*Task to carry out*
Take the line that contains "Uncheck the Motion event type checkbox" as the start and the last line of the entries as the end, and print both and everything between them exactly, without the pictures.

• • • • •

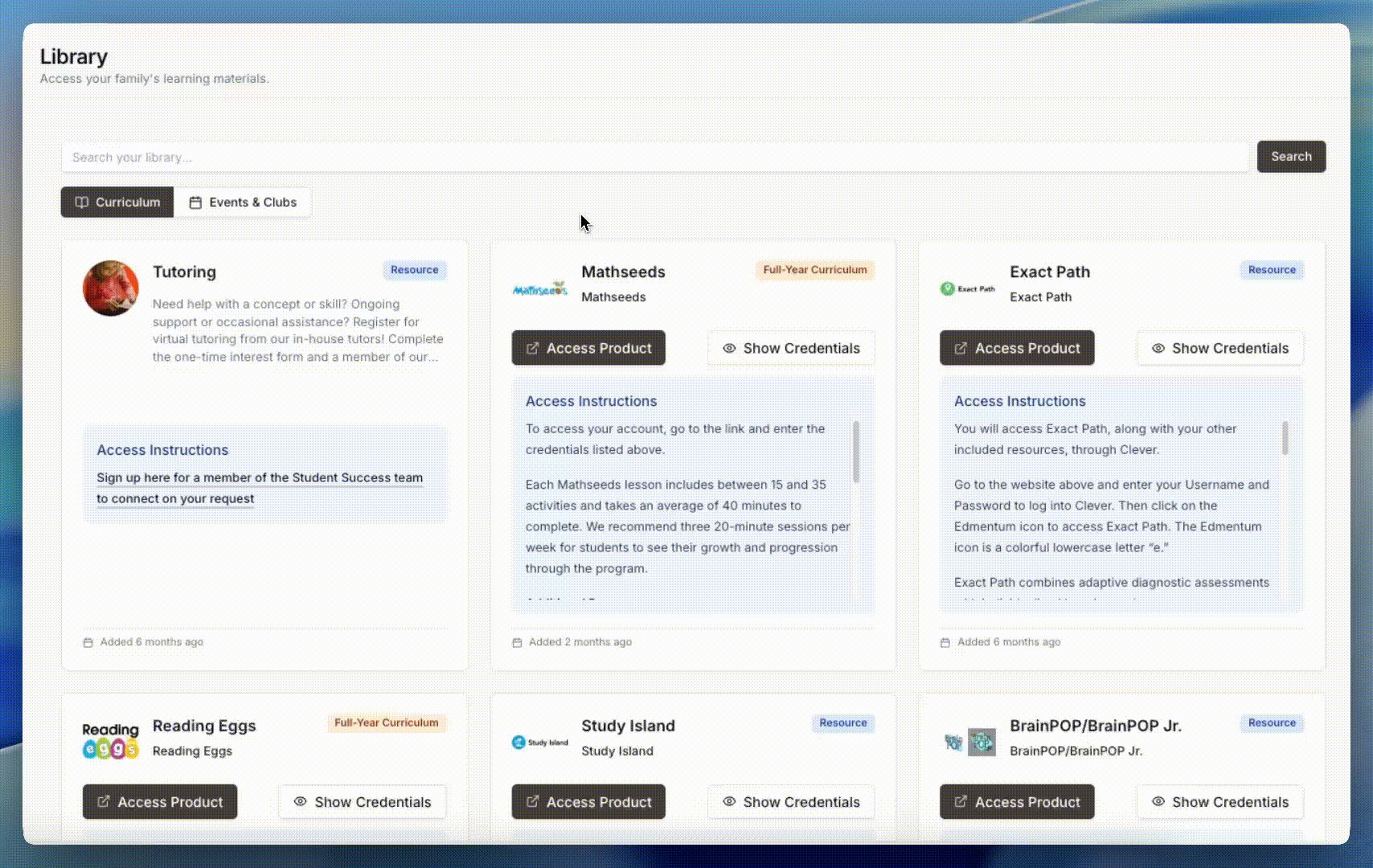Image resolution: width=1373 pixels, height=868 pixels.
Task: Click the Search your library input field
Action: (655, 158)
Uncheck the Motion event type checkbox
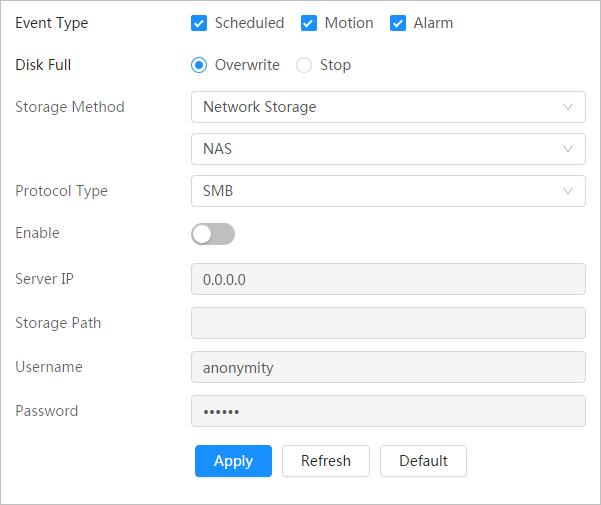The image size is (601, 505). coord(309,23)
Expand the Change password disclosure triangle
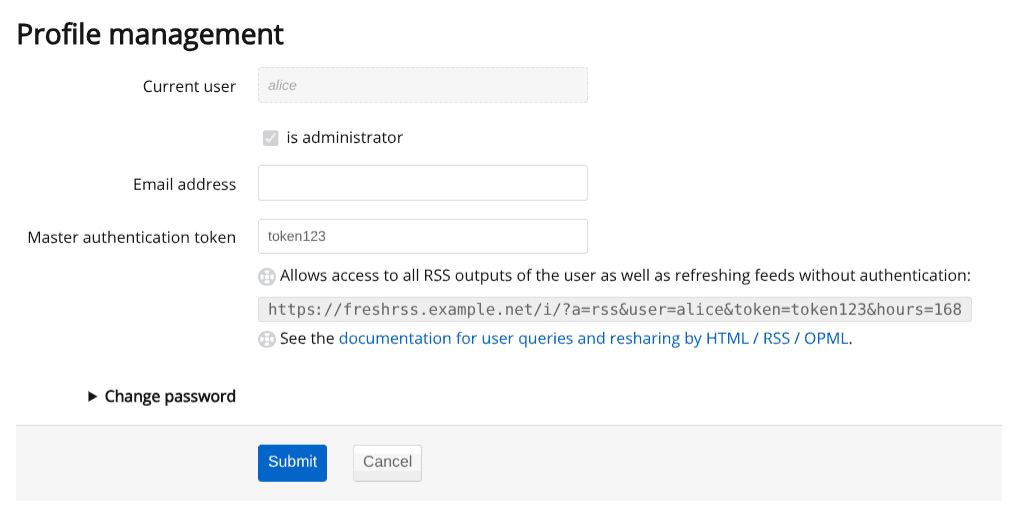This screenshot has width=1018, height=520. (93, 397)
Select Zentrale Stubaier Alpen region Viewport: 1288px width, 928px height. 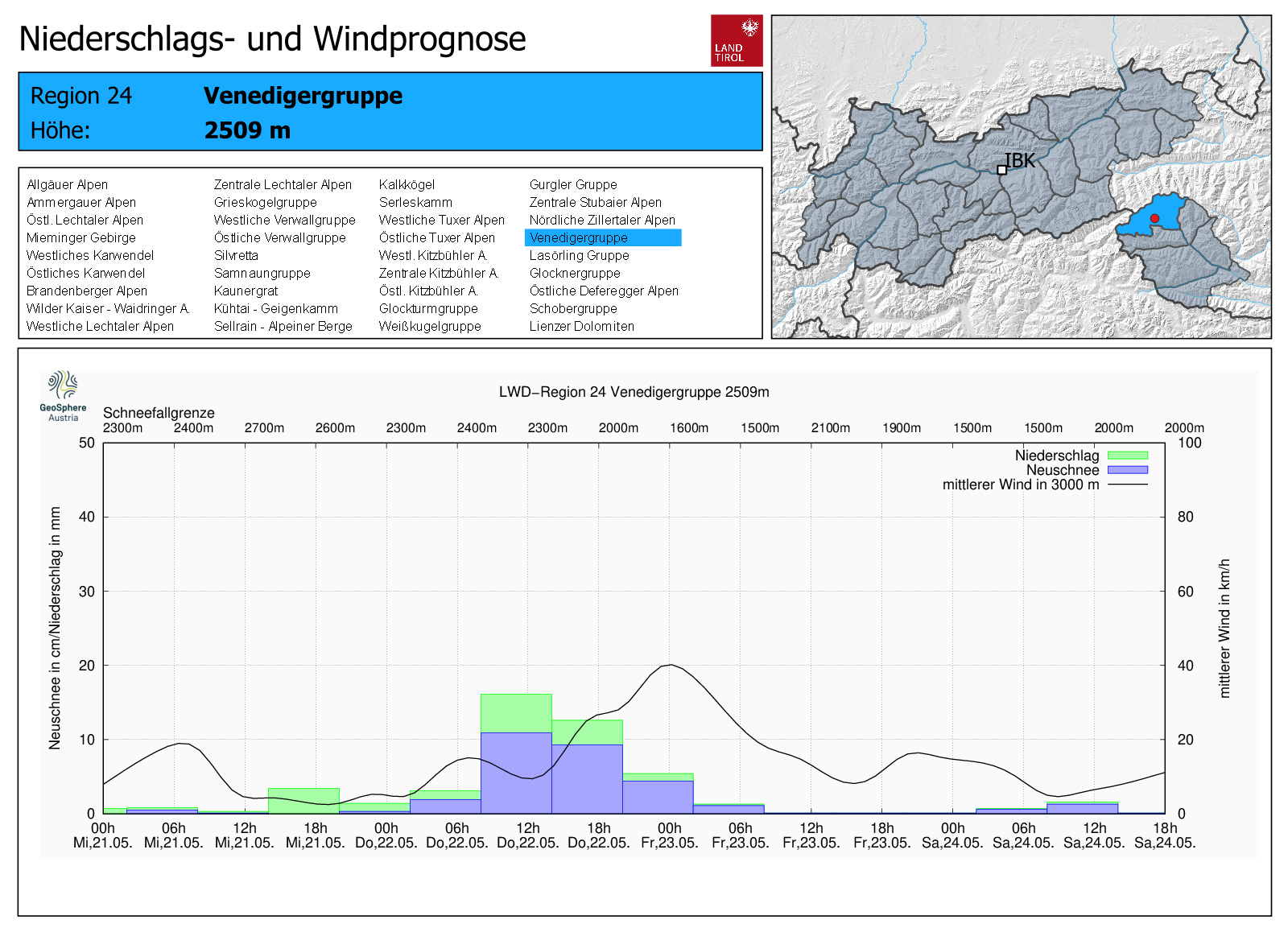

• • • • •

*Answer to this task*
Uncheck the Motion event type checkbox
The image size is (601, 505). coord(309,23)
Expand the Change password disclosure triangle
This screenshot has width=1018, height=520. (93, 397)
Select Zentrale Stubaier Alpen region Viewport: 1288px width, 928px height. 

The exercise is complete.